Instructions to follow: Among these records, tally each line with the word "computer"; the answer is that number alone.

Collected data entries:
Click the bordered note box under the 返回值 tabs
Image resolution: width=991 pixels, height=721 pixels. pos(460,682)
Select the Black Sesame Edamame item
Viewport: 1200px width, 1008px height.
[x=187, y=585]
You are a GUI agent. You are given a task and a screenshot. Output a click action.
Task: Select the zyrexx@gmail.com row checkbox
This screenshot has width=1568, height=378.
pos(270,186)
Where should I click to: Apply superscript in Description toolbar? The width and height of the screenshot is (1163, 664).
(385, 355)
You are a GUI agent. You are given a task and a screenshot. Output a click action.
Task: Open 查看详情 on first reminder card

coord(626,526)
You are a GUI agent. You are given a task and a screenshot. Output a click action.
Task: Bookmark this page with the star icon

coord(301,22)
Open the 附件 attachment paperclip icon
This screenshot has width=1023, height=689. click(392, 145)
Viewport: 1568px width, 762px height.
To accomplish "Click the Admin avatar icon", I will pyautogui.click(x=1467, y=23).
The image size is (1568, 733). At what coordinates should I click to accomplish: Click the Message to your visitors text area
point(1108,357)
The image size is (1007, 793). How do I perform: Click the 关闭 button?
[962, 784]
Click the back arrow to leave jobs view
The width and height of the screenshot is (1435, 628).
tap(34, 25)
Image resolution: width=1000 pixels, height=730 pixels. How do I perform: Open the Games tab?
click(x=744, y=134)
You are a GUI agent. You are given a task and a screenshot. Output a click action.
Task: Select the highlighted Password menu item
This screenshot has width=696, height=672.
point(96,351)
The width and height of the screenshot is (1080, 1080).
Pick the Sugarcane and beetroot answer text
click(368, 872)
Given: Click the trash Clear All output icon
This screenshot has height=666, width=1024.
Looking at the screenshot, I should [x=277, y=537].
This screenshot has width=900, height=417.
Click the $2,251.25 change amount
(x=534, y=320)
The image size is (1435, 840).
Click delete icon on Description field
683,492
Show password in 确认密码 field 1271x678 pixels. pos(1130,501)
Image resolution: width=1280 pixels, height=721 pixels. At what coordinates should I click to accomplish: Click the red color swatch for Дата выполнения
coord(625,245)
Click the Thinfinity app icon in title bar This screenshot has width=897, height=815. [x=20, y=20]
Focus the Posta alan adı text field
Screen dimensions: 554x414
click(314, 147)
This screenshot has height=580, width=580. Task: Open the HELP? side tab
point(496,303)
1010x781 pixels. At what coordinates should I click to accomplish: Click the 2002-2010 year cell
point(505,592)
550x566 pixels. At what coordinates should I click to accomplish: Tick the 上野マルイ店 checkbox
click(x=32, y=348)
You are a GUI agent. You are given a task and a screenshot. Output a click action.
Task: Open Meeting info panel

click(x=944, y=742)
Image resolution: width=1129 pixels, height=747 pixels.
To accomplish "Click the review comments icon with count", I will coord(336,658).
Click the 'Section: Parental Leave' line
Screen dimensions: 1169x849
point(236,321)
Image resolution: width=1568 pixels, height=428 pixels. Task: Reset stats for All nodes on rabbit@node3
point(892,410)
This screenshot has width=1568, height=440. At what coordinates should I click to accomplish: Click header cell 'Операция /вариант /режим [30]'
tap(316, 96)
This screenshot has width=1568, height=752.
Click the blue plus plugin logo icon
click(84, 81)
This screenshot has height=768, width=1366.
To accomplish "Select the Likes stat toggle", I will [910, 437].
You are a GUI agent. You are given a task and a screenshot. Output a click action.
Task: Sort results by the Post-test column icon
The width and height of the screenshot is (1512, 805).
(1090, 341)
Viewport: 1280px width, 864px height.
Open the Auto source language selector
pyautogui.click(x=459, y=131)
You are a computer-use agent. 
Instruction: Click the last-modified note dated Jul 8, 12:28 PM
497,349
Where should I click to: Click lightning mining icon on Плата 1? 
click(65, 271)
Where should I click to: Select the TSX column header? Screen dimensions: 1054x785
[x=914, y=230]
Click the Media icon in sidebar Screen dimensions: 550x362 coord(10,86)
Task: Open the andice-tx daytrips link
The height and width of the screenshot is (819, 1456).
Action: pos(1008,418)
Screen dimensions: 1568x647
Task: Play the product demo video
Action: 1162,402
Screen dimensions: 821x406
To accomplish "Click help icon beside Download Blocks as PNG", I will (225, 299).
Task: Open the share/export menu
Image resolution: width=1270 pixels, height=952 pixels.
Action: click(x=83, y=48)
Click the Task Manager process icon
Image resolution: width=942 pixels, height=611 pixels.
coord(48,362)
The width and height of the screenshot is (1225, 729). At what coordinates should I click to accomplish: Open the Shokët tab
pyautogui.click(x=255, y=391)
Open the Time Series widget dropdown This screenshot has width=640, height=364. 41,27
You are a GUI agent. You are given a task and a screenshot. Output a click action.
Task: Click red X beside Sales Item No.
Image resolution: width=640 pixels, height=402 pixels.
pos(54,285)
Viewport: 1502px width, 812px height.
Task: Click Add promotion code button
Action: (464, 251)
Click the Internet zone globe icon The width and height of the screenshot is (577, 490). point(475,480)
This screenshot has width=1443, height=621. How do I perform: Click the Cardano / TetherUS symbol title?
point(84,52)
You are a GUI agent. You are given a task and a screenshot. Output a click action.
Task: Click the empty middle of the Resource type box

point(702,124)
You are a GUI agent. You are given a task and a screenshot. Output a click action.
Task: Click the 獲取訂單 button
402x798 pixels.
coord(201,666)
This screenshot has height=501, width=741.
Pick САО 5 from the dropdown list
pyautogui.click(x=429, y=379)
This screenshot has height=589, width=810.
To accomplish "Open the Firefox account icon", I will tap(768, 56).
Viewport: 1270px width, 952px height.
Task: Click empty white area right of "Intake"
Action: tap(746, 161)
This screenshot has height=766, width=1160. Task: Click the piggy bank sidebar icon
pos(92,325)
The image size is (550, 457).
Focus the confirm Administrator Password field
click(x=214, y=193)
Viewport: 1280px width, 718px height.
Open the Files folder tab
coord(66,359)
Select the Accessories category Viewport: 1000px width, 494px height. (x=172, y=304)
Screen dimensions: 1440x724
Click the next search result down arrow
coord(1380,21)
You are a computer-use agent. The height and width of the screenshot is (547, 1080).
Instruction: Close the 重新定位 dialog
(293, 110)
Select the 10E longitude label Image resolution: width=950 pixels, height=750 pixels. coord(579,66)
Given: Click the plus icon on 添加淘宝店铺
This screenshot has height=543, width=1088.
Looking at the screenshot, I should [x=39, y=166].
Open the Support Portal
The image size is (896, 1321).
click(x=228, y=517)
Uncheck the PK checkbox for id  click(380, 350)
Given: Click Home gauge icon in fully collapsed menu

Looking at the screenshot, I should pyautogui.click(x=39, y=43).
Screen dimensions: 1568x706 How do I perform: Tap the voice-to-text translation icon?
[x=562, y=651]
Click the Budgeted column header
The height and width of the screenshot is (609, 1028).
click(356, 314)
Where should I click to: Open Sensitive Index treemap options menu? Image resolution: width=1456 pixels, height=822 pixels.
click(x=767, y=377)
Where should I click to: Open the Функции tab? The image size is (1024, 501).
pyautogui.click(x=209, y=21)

Result of this exercise: 2